You are viewing a plain text version of this content. The canonical link for it is here.
Posted to dev@hive.apache.org by Hari Sankar Sivarama Subramaniyan <hs...@hortonworks.com> on 2016/02/02 23:16:43 UTC

Review Request 43115: HIVE-12924 CBO: Calcite Operator To Hive Operator (Calcite Return Path): TestCliDriver groupby_ppr_multi_distinct.q failure

-----------------------------------------------------------
This is an automatically generated e-mail. To reply, visit:
https://reviews.apache.org/r/43115/
-----------------------------------------------------------

Review request for hive, Jesús Camacho Rodríguez and John Pullokkaran.


Repository: hive-git


Description
-------

CBO: Calcite Operator To Hive Operator (Calcite Return Path): TestCliDriver groupby_ppr_multi_distinct.q failure


Diffs
-----

  ql/src/java/org/apache/hadoop/hive/ql/optimizer/calcite/translator/HiveGBOpConvUtil.java 7fbf8cd 

Diff: https://reviews.apache.org/r/43115/diff/


Testing
-------

Precommit runs


Thanks,

Hari Sankar Sivarama Subramaniyan


Re: Review Request 43115: HIVE-12924 CBO: Calcite Operator To Hive Operator (Calcite Return Path): TestCliDriver groupby_ppr_multi_distinct.q failure

Posted by Hari Sankar Sivarama Subramaniyan <hs...@hortonworks.com>.
-----------------------------------------------------------
This is an automatically generated e-mail. To reply, visit:
https://reviews.apache.org/r/43115/
-----------------------------------------------------------

(Updated Feb. 10, 2016, 12:12 a.m.)


Review request for hive, Jesús Camacho Rodríguez and John Pullokkaran.


Repository: hive-git


Description
-------

CBO: Calcite Operator To Hive Operator (Calcite Return Path): TestCliDriver groupby_ppr_multi_distinct.q failure


Diffs (updated)
-----

  ql/src/java/org/apache/hadoop/hive/ql/optimizer/calcite/translator/HiveGBOpConvUtil.java 7fbf8cd 
  ql/src/test/results/clientpositive/cbo_rp_groupby3_noskew_multi_distinct.q.out 95233b0 

Diff: https://reviews.apache.org/r/43115/diff/


Testing
-------

Precommit runs


Thanks,

Hari Sankar Sivarama Subramaniyan


Re: Review Request 43115: HIVE-12924 CBO: Calcite Operator To Hive Operator (Calcite Return Path): TestCliDriver groupby_ppr_multi_distinct.q failure

Posted by Hari Sankar Sivarama Subramaniyan <hs...@hortonworks.com>.
-----------------------------------------------------------
This is an automatically generated e-mail. To reply, visit:
https://reviews.apache.org/r/43115/
-----------------------------------------------------------

(Updated Feb. 4, 2016, 9:29 p.m.)


Review request for hive, Jesús Camacho Rodríguez and John Pullokkaran.


Changes
-------

Thanks John for the review.

The naming convention for the Distinct UDAF field for the GBY in the reduce side : <Last Reduce Key>:<Current Distinct UDF#>._col_<Distinct Key # in the current Distinct UDF>. It seems that currently we dont generate the colExprMap correctly for the above convention in HiveGBOpUtil.genMapSideRS(). The ReduceSide GBY pipeling looks good to me in the current return path code. Since we are not generating the entries for the correct columns in the MapSide Reduce Operator, we run into an exception when we look for an entry corresponding to a column in the reduce side aggreagation.

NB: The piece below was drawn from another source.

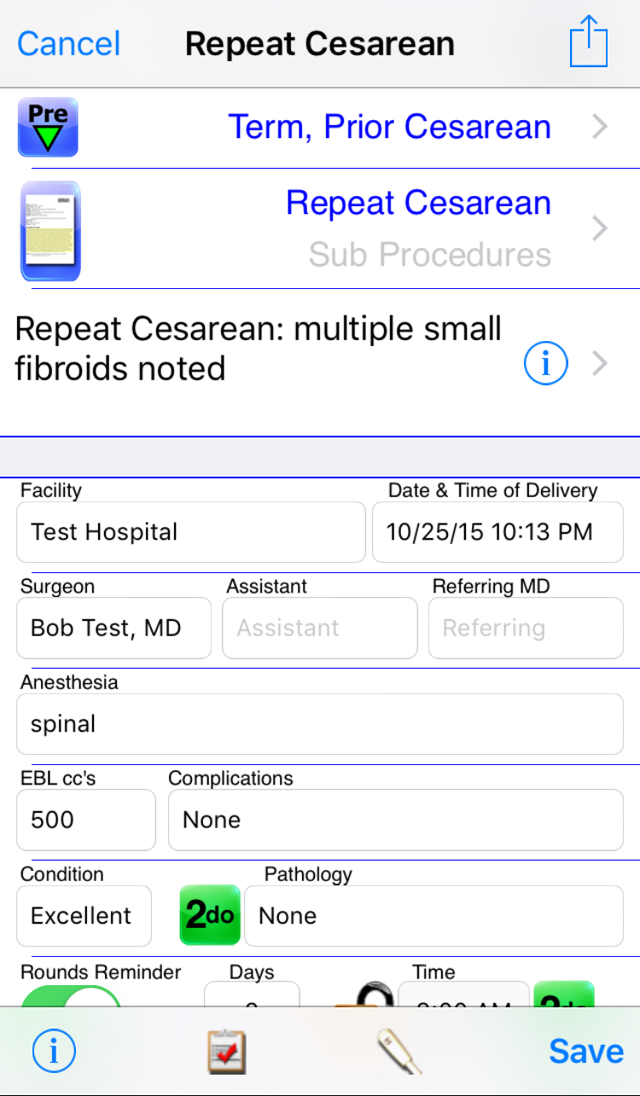Tap the green Pre diagnosis icon

click(48, 127)
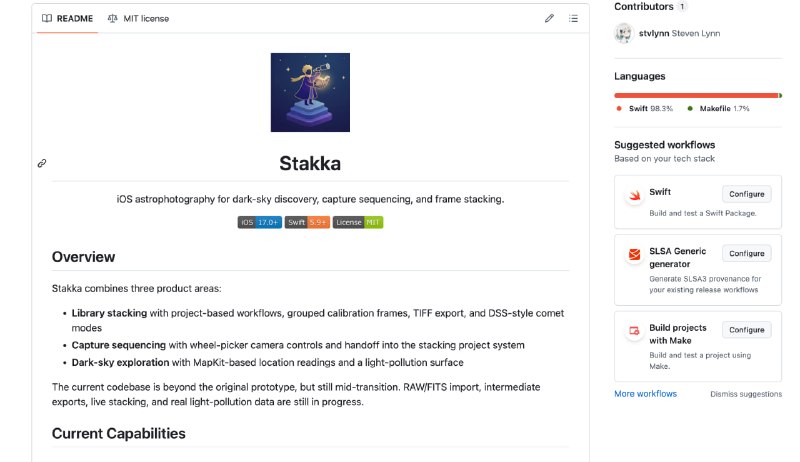Screen dimensions: 800x462
Task: Click the MIT license scale icon
Action: coord(112,18)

There is another optimization which can possibly done in the below scenario(after turning off mapside aggr):
explain FROM srcpart src SELECT count(DISTINCT src.value), count(DISTINCT src.key,src.key), sum(DISTINCT src.value) WHERE src.ds = '2008-04-08' GROUP BY substr(src.key,1,1);

The Reduce Operator Tree :
.......
      Reduce Operator Tree:
        Group By Operator
          aggregations: count(DISTINCT KEY._col1:0._col0), count(DISTINCT KEY._col1:1._col0, KEY._col1:1._col1), sum(DISTINCT KEY._col1:2._col0)
          keys: KEY._col0 (type: string)
          mode: complete
          outputColumnNames: _col0, _col1, _col2, _col3
          Statistics: Num rows: 1 Data size: 0 Basic stats: PARTIAL Column stats: NONE
          Select Operator
          ......
As you can see, 
1. KEY._col1:1._col0, KEY._col1:1._col1 is mapped to the same column and hence we could have used the same column in the rowschema of the ReduceSink Operator pipeline
2. KEY._col1:2._col0,  KEY._col1:0._col0 is mapped to the same column and we can do the same thing mentioned in 1.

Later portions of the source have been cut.